• _Try it_
Could you reproduce the data below word for word, from the line containing "The height and width of the screenshot is (768, 1024)." through the end of the data, leaving out the pictures?

[The data — start]

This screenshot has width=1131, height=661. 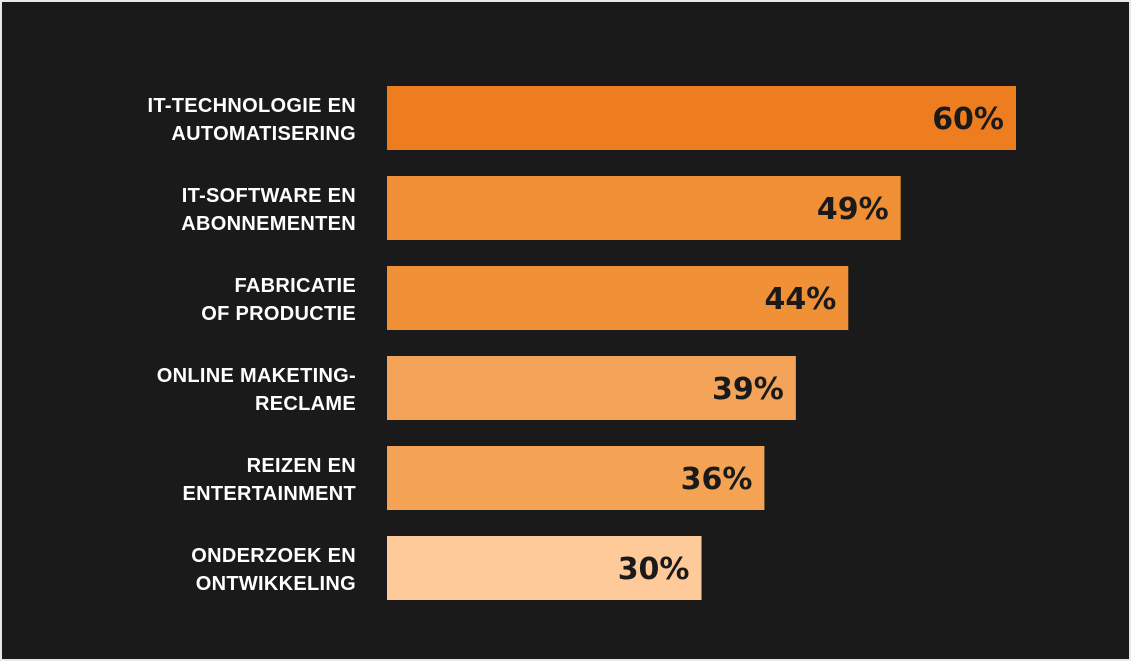 What do you see at coordinates (274, 556) in the screenshot?
I see `category-label-line: ONDERZOEK EN` at bounding box center [274, 556].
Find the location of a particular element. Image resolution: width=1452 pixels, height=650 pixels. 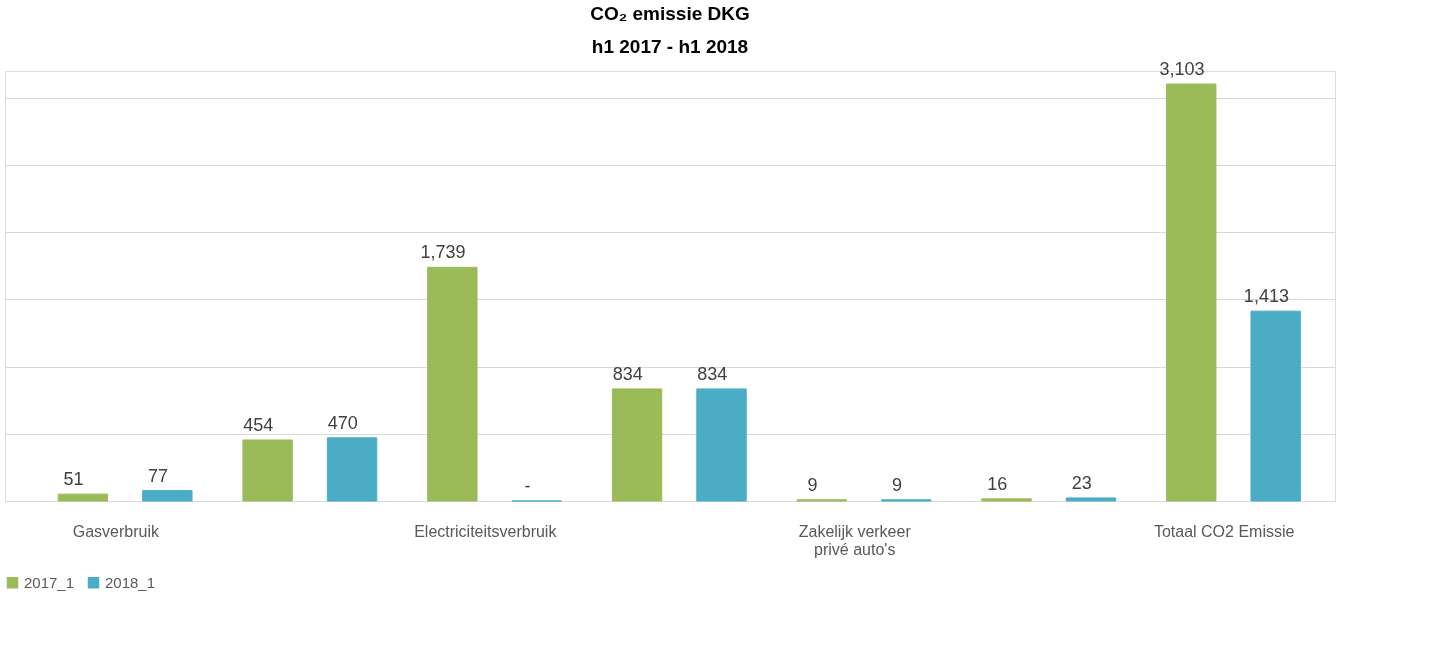

data-label: 23 is located at coordinates (1082, 482).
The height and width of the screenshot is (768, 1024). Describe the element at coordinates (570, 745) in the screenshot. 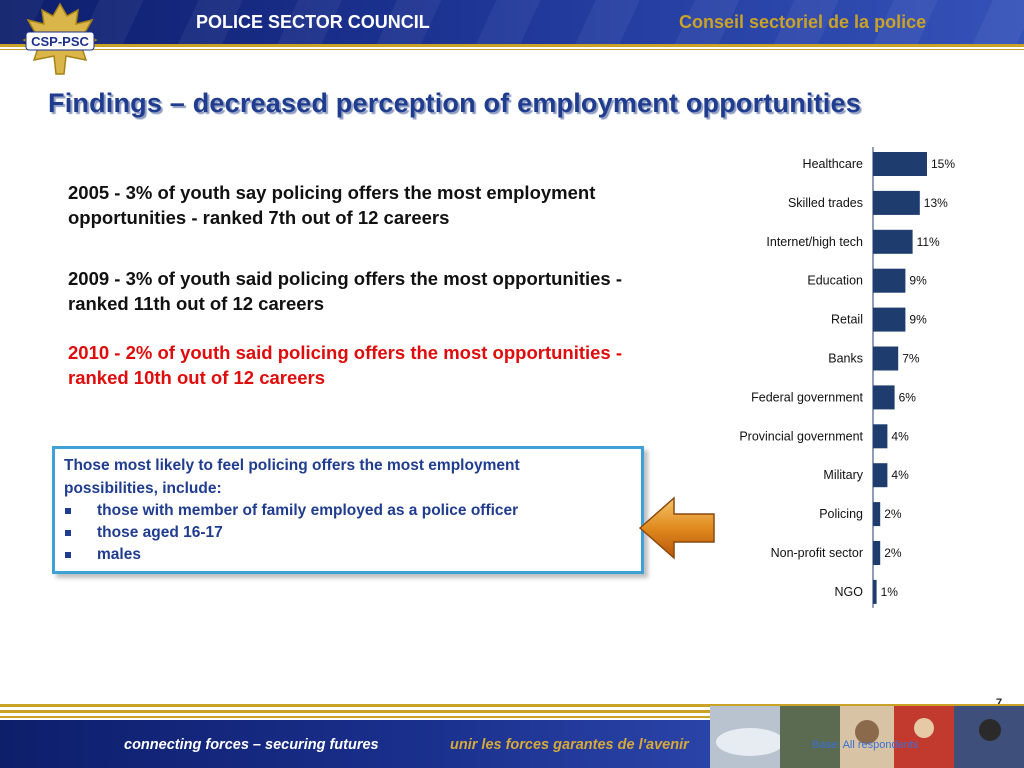

I see `footer-tagline-fr: unir les forces garantes de l'avenir` at that location.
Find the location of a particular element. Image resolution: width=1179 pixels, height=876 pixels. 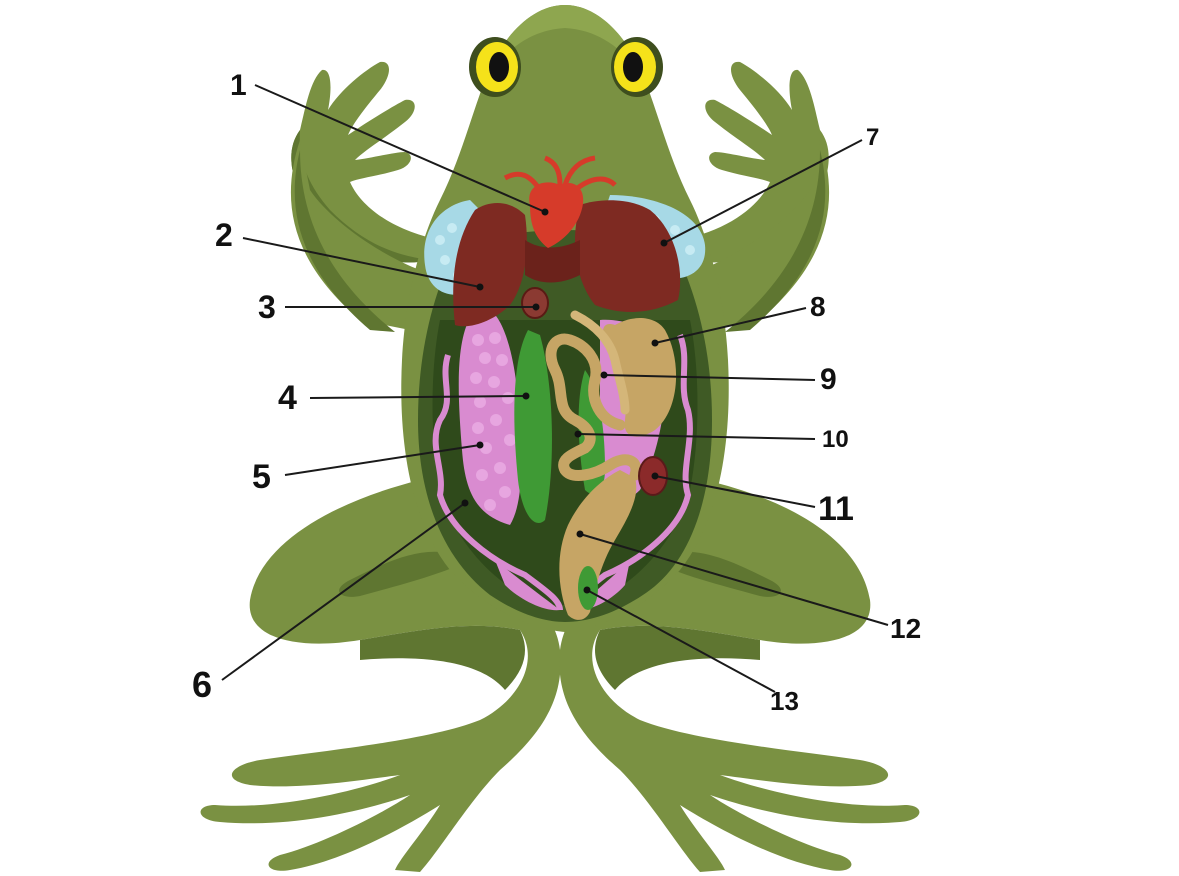

left-front-leg is located at coordinates (365, 196).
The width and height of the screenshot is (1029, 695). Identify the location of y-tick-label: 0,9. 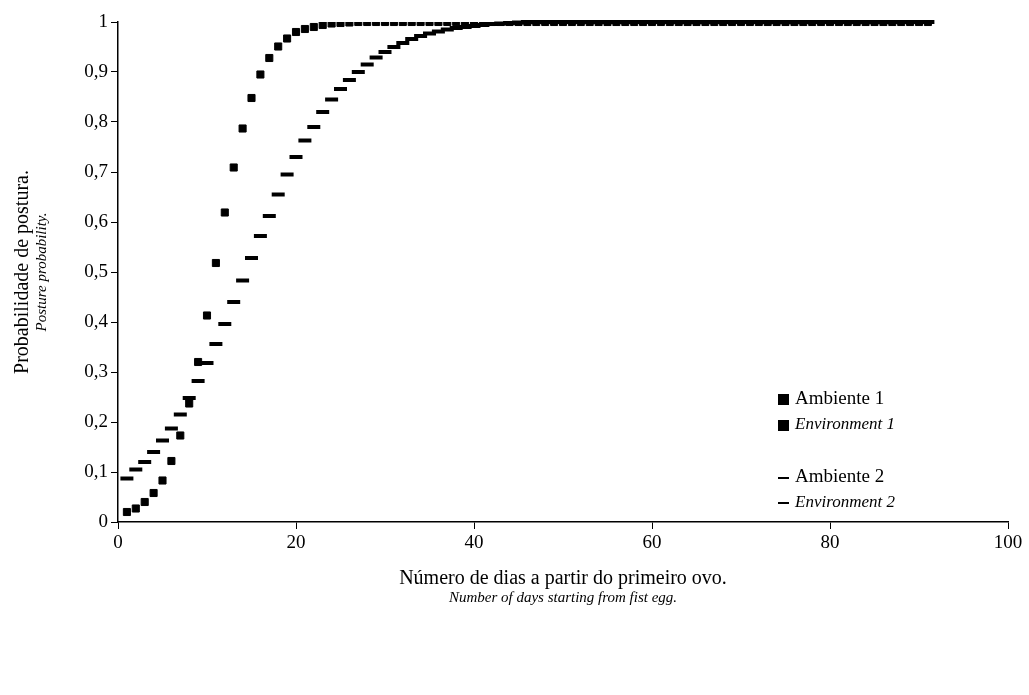
(96, 70).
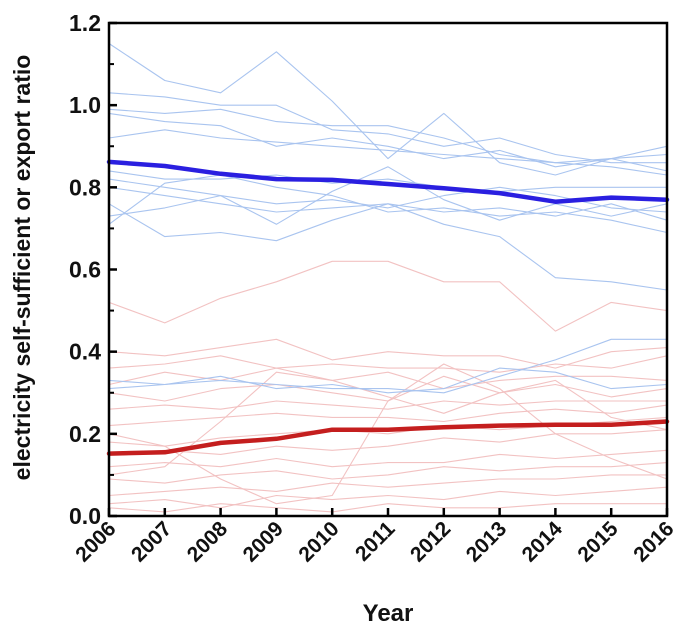 The height and width of the screenshot is (632, 681). I want to click on blue-mean-line, so click(388, 182).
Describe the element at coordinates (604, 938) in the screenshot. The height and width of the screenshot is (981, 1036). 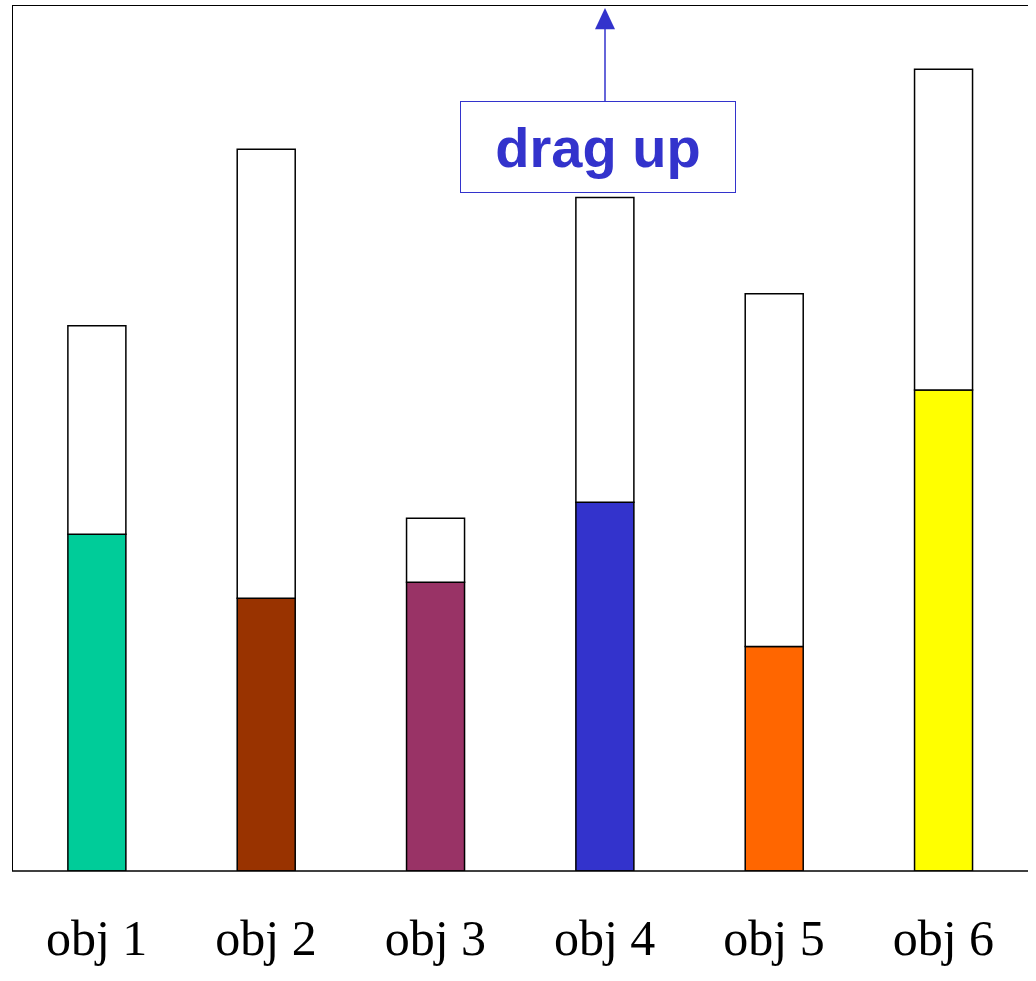
I see `x-tick-label: obj 4` at that location.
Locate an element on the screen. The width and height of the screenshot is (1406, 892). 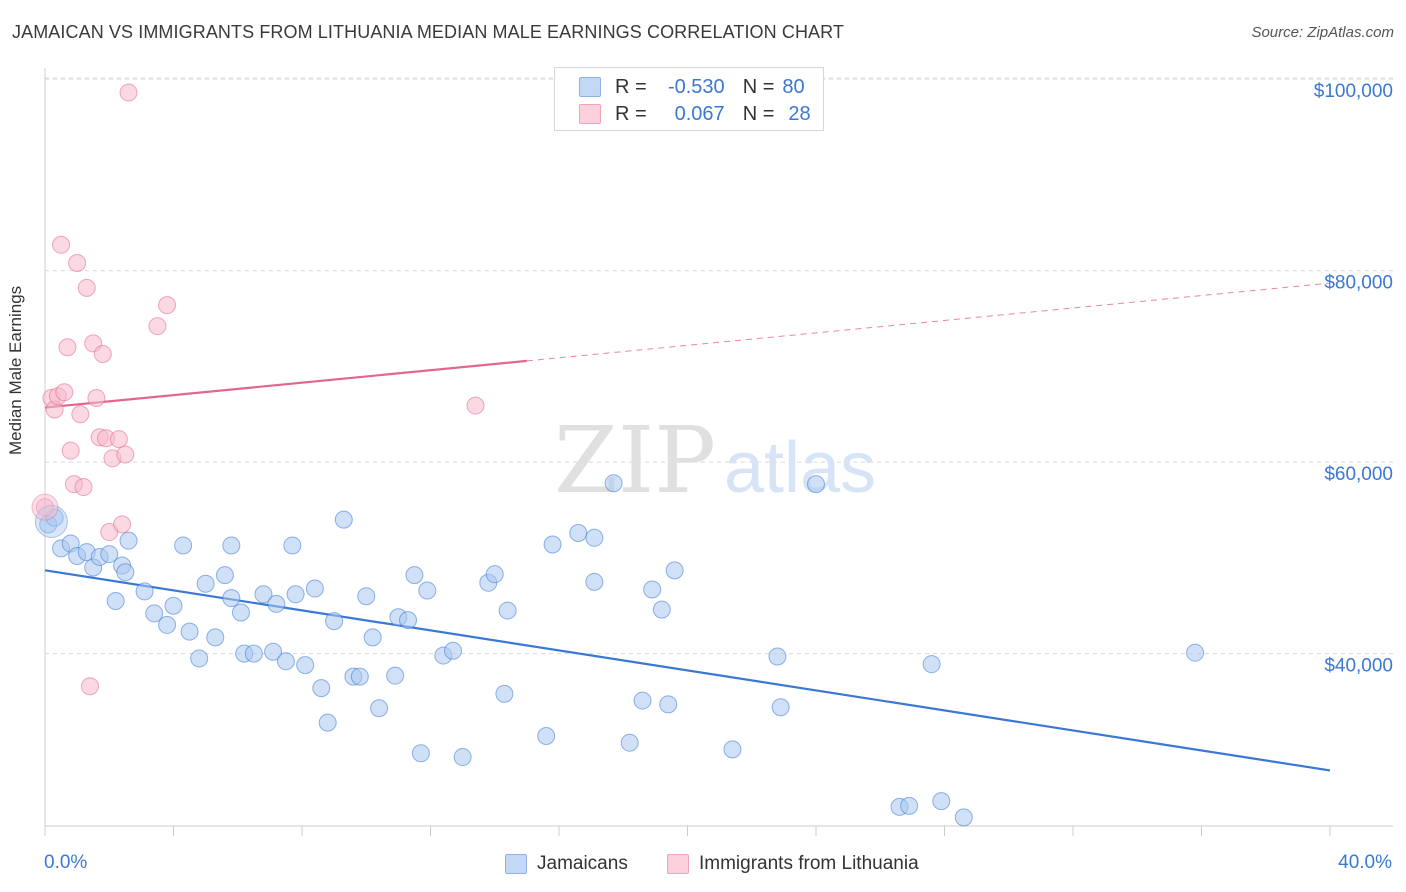
point-cluster-lithuania is located at coordinates (45, 507).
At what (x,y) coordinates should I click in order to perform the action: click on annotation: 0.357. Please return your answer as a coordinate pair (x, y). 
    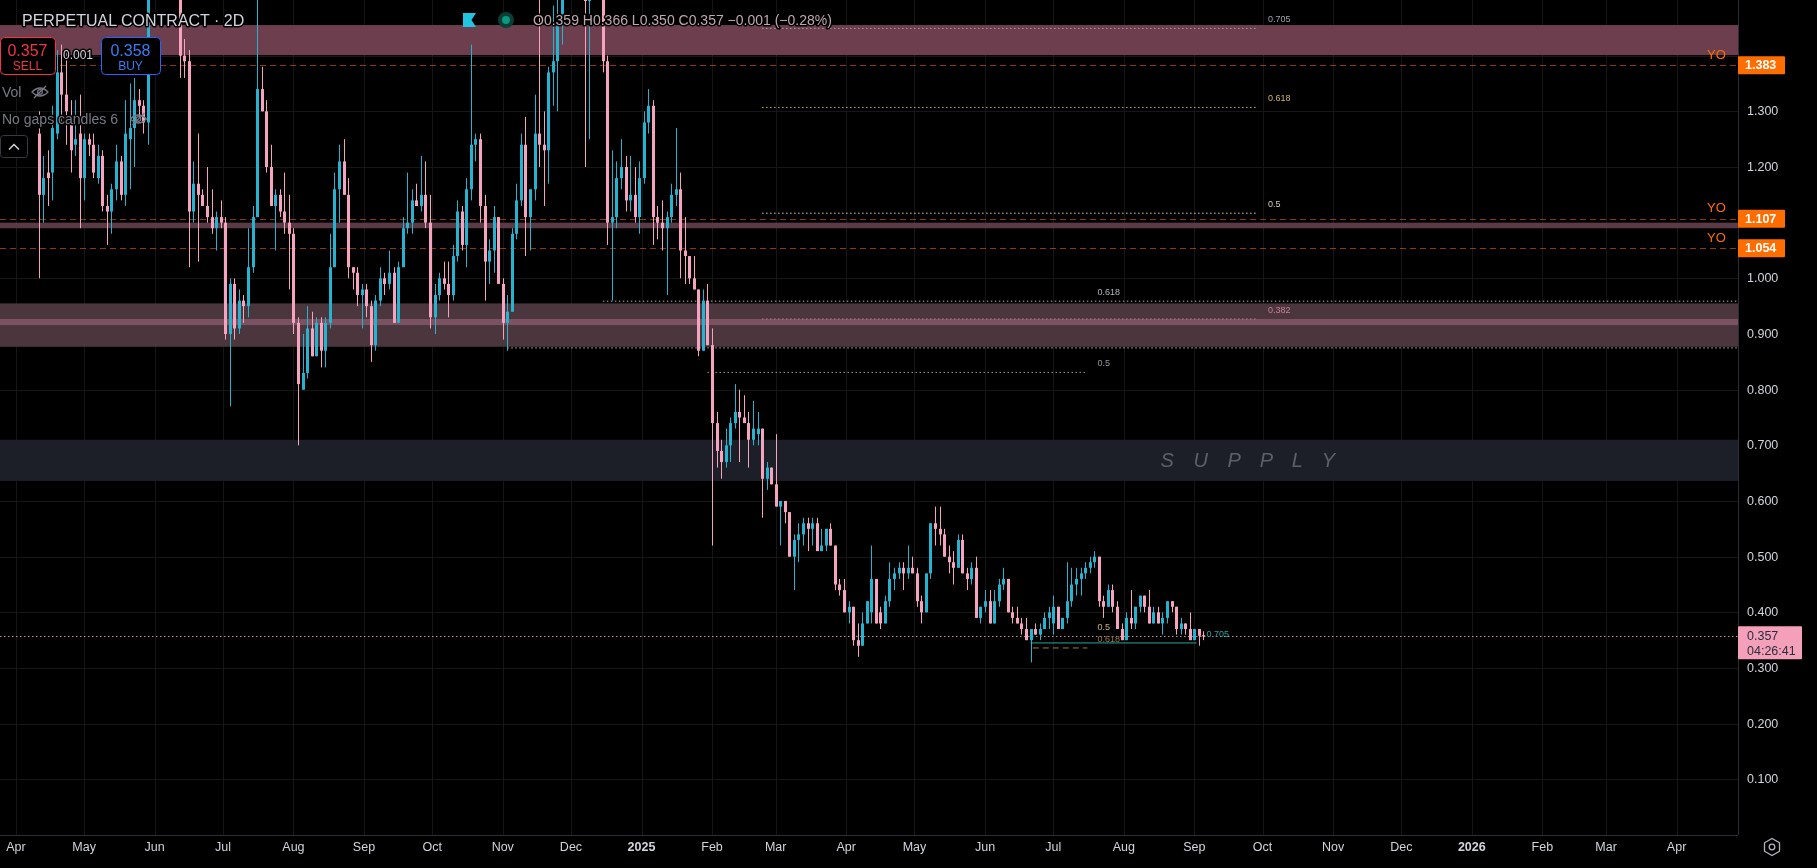
    Looking at the image, I should click on (28, 50).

[The data — finish]

• _Written reply_
The height and width of the screenshot is (768, 1024). Describe the element at coordinates (570, 745) in the screenshot. 

I see `footer-tagline-fr: unir les forces garantes de l'avenir` at that location.
Find the location of a particular element. Image resolution: width=1179 pixels, height=876 pixels. 

left-front-leg is located at coordinates (365, 196).
The width and height of the screenshot is (1029, 695). Identify the location of y-tick-label: 0,9. 
(96, 70).
 The height and width of the screenshot is (632, 681). I want to click on blue-mean-line, so click(388, 182).
Describe the element at coordinates (604, 938) in the screenshot. The height and width of the screenshot is (981, 1036). 
I see `x-tick-label: obj 4` at that location.
Locate an element on the screen. The width and height of the screenshot is (1406, 892). 
point-cluster-lithuania is located at coordinates (45, 507).
At what (x,y) coordinates should I click in order to perform the action: click on annotation: 0.357. Please return your answer as a coordinate pair (x, y). 
    Looking at the image, I should click on (28, 50).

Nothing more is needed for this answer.